» **Exercise brief**: Every record needs to be restated word for word.
-- Records follows --
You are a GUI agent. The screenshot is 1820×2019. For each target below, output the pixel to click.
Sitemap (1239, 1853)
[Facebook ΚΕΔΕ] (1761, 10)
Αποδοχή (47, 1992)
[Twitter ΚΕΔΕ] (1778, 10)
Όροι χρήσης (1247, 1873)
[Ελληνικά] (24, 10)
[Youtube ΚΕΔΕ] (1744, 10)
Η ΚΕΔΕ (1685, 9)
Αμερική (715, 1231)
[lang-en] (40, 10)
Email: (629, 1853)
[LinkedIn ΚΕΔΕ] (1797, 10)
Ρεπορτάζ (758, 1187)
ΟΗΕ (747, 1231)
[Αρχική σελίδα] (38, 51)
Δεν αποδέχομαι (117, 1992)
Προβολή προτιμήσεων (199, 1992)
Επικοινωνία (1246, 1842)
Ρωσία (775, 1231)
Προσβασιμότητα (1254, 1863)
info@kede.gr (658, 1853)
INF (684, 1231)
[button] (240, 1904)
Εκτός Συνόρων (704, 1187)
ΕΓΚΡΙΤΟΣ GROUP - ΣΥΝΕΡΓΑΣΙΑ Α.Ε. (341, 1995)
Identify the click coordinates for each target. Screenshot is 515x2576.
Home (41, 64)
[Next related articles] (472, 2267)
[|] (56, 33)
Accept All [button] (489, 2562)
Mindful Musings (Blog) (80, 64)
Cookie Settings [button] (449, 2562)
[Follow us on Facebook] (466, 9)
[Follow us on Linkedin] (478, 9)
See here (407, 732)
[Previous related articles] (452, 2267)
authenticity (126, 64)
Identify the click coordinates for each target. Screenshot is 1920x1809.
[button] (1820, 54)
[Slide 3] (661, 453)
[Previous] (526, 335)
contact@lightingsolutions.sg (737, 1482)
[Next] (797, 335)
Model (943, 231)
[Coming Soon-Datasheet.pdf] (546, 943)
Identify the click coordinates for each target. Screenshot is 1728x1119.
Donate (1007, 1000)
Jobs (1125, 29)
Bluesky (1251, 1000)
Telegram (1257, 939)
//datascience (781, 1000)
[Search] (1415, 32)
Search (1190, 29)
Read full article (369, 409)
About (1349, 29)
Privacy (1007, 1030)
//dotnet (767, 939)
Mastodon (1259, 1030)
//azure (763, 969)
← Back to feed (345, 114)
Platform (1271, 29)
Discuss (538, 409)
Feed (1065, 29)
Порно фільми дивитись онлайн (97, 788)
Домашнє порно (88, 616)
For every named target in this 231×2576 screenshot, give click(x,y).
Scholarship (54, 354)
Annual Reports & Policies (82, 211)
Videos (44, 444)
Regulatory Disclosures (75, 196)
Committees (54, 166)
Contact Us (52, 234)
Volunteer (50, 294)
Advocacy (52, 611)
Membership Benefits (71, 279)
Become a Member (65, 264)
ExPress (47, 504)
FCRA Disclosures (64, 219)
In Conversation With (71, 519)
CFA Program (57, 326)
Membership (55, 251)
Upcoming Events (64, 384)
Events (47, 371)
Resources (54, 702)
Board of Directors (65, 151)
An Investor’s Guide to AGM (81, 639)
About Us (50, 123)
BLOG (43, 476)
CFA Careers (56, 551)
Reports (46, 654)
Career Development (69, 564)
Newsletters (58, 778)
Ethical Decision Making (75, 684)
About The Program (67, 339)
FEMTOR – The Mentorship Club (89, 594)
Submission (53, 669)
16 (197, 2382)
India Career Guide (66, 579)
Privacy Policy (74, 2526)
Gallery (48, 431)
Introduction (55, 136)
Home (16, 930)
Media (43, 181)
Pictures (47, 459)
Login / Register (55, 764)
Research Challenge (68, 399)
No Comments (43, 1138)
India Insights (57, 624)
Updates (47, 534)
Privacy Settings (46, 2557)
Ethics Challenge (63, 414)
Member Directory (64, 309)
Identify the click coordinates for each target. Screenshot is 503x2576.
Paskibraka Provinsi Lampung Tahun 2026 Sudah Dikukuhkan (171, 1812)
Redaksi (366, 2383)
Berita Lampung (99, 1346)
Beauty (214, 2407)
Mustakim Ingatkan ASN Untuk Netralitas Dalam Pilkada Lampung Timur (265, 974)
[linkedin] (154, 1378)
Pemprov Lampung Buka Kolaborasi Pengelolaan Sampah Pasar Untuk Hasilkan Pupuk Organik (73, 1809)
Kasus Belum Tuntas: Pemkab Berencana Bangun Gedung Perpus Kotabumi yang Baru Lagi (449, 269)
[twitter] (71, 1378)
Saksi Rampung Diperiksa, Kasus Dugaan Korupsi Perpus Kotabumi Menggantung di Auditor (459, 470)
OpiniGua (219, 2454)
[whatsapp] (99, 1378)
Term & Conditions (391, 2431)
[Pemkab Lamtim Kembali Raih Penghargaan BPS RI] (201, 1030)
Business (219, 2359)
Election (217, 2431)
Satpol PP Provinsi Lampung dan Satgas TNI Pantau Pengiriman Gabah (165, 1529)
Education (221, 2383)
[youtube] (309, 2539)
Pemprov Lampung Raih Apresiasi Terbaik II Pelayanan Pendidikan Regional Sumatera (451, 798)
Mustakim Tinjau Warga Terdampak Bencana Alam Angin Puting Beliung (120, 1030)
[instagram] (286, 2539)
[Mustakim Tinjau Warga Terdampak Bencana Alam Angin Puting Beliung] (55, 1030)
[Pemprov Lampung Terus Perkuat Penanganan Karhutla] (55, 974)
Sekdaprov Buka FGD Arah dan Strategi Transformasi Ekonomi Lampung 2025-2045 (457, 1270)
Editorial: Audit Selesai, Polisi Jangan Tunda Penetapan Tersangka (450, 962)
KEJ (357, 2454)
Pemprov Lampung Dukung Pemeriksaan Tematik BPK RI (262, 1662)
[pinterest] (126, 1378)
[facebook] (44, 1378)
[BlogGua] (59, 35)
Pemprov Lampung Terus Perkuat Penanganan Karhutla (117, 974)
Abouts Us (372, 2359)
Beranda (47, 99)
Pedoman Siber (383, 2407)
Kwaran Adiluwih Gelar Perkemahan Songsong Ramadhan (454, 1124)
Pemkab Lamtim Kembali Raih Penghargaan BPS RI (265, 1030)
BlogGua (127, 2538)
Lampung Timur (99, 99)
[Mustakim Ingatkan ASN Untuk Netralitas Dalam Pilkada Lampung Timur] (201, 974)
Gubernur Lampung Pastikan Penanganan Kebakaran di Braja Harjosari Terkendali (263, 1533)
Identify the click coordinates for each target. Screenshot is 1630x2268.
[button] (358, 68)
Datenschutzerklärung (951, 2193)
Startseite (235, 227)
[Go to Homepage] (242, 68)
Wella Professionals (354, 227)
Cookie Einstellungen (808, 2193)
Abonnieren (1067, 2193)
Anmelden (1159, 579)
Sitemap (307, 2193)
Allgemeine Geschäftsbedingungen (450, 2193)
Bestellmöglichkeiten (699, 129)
-- Records concluded --
» **Answer to the problem**:
You are a GUI agent. The screenshot is 1820×2019. For each target below, output the pixel to click.
Sitemap (1239, 1853)
[Facebook ΚΕΔΕ] (1761, 10)
Αποδοχή (47, 1992)
[Twitter ΚΕΔΕ] (1778, 10)
Όροι χρήσης (1247, 1873)
[Ελληνικά] (24, 10)
[Youtube ΚΕΔΕ] (1744, 10)
Η ΚΕΔΕ (1685, 9)
Αμερική (715, 1231)
[lang-en] (40, 10)
Email: (629, 1853)
[LinkedIn ΚΕΔΕ] (1797, 10)
Ρεπορτάζ (758, 1187)
ΟΗΕ (747, 1231)
[Αρχική σελίδα] (38, 51)
Δεν αποδέχομαι (117, 1992)
Προβολή προτιμήσεων (199, 1992)
Επικοινωνία (1246, 1842)
Ρωσία (775, 1231)
Προσβασιμότητα (1254, 1863)
info@kede.gr (658, 1853)
INF (684, 1231)
[button] (240, 1904)
Εκτός Συνόρων (704, 1187)
ΕΓΚΡΙΤΟΣ GROUP - ΣΥΝΕΡΓΑΣΙΑ Α.Ε. (341, 1995)
Identify the click coordinates for each target. Screenshot is 515x2576.
Home (41, 64)
[Next related articles] (472, 2267)
[|] (56, 33)
Accept All [button] (489, 2562)
Mindful Musings (Blog) (80, 64)
Cookie Settings [button] (449, 2562)
[Follow us on Facebook] (466, 9)
[Follow us on Linkedin] (478, 9)
See here (407, 732)
[Previous related articles] (452, 2267)
authenticity (126, 64)
Identify the click coordinates for each target. Screenshot is 1920x1809.
[button] (1820, 54)
[Slide 3] (661, 453)
[Previous] (526, 335)
contact@lightingsolutions.sg (737, 1482)
[Next] (797, 335)
Model (943, 231)
[Coming Soon-Datasheet.pdf] (546, 943)
Identify the click coordinates for each target. Screenshot is 1728x1119.
Donate (1007, 1000)
Jobs (1125, 29)
Bluesky (1251, 1000)
Telegram (1257, 939)
//datascience (781, 1000)
[Search] (1415, 32)
Search (1190, 29)
Read full article (369, 409)
About (1349, 29)
Privacy (1007, 1030)
//dotnet (767, 939)
Mastodon (1259, 1030)
//azure (763, 969)
← Back to feed (345, 114)
Platform (1271, 29)
Discuss (538, 409)
Feed (1065, 29)
Порно фільми дивитись онлайн (97, 788)
Домашнє порно (88, 616)
For every named target in this 231×2576 screenshot, give click(x,y).
Scholarship (54, 354)
Annual Reports & Policies (82, 211)
Videos (44, 444)
Regulatory Disclosures (75, 196)
Committees (54, 166)
Contact Us (52, 234)
Volunteer (50, 294)
Advocacy (52, 611)
Membership Benefits (71, 279)
Become a Member (65, 264)
ExPress (47, 504)
FCRA Disclosures (64, 219)
In Conversation With (71, 519)
CFA Program (57, 326)
Membership (55, 251)
Upcoming Events (64, 384)
Events (47, 371)
Resources (54, 702)
Board of Directors (65, 151)
An Investor’s Guide to AGM (81, 639)
About Us (50, 123)
BLOG (43, 476)
CFA Careers (56, 551)
Reports (46, 654)
Career Development (69, 564)
Newsletters (58, 778)
Ethical Decision Making (75, 684)
About The Program (67, 339)
FEMTOR – The Mentorship Club (89, 594)
Submission (53, 669)
16 (197, 2382)
India Career Guide (66, 579)
Privacy Policy (74, 2526)
Gallery (48, 431)
Introduction (55, 136)
Home (16, 930)
Media (43, 181)
Pictures (47, 459)
Login / Register (55, 764)
Research Challenge (68, 399)
No Comments (43, 1138)
India Insights (57, 624)
Updates (47, 534)
Privacy Settings (46, 2557)
Ethics Challenge (63, 414)
Member Directory (64, 309)
Identify the click coordinates for each target. Screenshot is 503x2576.
Paskibraka Provinsi Lampung Tahun 2026 Sudah Dikukuhkan (171, 1812)
Redaksi (366, 2383)
Berita Lampung (99, 1346)
Beauty (214, 2407)
Mustakim Ingatkan ASN Untuk Netralitas Dalam Pilkada Lampung Timur (265, 974)
[linkedin] (154, 1378)
Pemprov Lampung Buka Kolaborasi Pengelolaan Sampah Pasar Untuk Hasilkan Pupuk Organik (73, 1809)
Kasus Belum Tuntas: Pemkab Berencana Bangun Gedung Perpus Kotabumi yang Baru Lagi (449, 269)
[twitter] (71, 1378)
Saksi Rampung Diperiksa, Kasus Dugaan Korupsi Perpus Kotabumi Menggantung di Auditor (459, 470)
OpiniGua (219, 2454)
[whatsapp] (99, 1378)
Term & Conditions (391, 2431)
[Pemkab Lamtim Kembali Raih Penghargaan BPS RI] (201, 1030)
Business (219, 2359)
Election (217, 2431)
Satpol PP Provinsi Lampung dan Satgas TNI Pantau Pengiriman Gabah (165, 1529)
Education (221, 2383)
[youtube] (309, 2539)
Pemprov Lampung Raih Apresiasi Terbaik II Pelayanan Pendidikan Regional Sumatera (451, 798)
Mustakim Tinjau Warga Terdampak Bencana Alam Angin Puting Beliung (120, 1030)
[instagram] (286, 2539)
[Mustakim Tinjau Warga Terdampak Bencana Alam Angin Puting Beliung] (55, 1030)
[Pemprov Lampung Terus Perkuat Penanganan Karhutla] (55, 974)
Sekdaprov Buka FGD Arah dan Strategi Transformasi Ekonomi Lampung 2025-2045 (457, 1270)
Editorial: Audit Selesai, Polisi Jangan Tunda Penetapan Tersangka (450, 962)
KEJ (357, 2454)
Pemprov Lampung Dukung Pemeriksaan Tematik BPK RI (262, 1662)
[pinterest] (126, 1378)
[facebook] (44, 1378)
[BlogGua] (59, 35)
Pemprov Lampung Terus Perkuat Penanganan Karhutla (117, 974)
Abouts Us (372, 2359)
Beranda (47, 99)
Pedoman Siber (383, 2407)
Kwaran Adiluwih Gelar Perkemahan Songsong Ramadhan (454, 1124)
Pemkab Lamtim Kembali Raih Penghargaan BPS RI (265, 1030)
BlogGua (127, 2538)
Lampung Timur (99, 99)
[Mustakim Ingatkan ASN Untuk Netralitas Dalam Pilkada Lampung Timur] (201, 974)
Gubernur Lampung Pastikan Penanganan Kebakaran di Braja Harjosari Terkendali (263, 1533)
Identify the click coordinates for each target. Screenshot is 1630x2268.
[button] (358, 68)
Datenschutzerklärung (951, 2193)
Startseite (235, 227)
[Go to Homepage] (242, 68)
Wella Professionals (354, 227)
Cookie Einstellungen (808, 2193)
Abonnieren (1067, 2193)
Anmelden (1159, 579)
Sitemap (307, 2193)
Allgemeine Geschäftsbedingungen (450, 2193)
Bestellmöglichkeiten (699, 129)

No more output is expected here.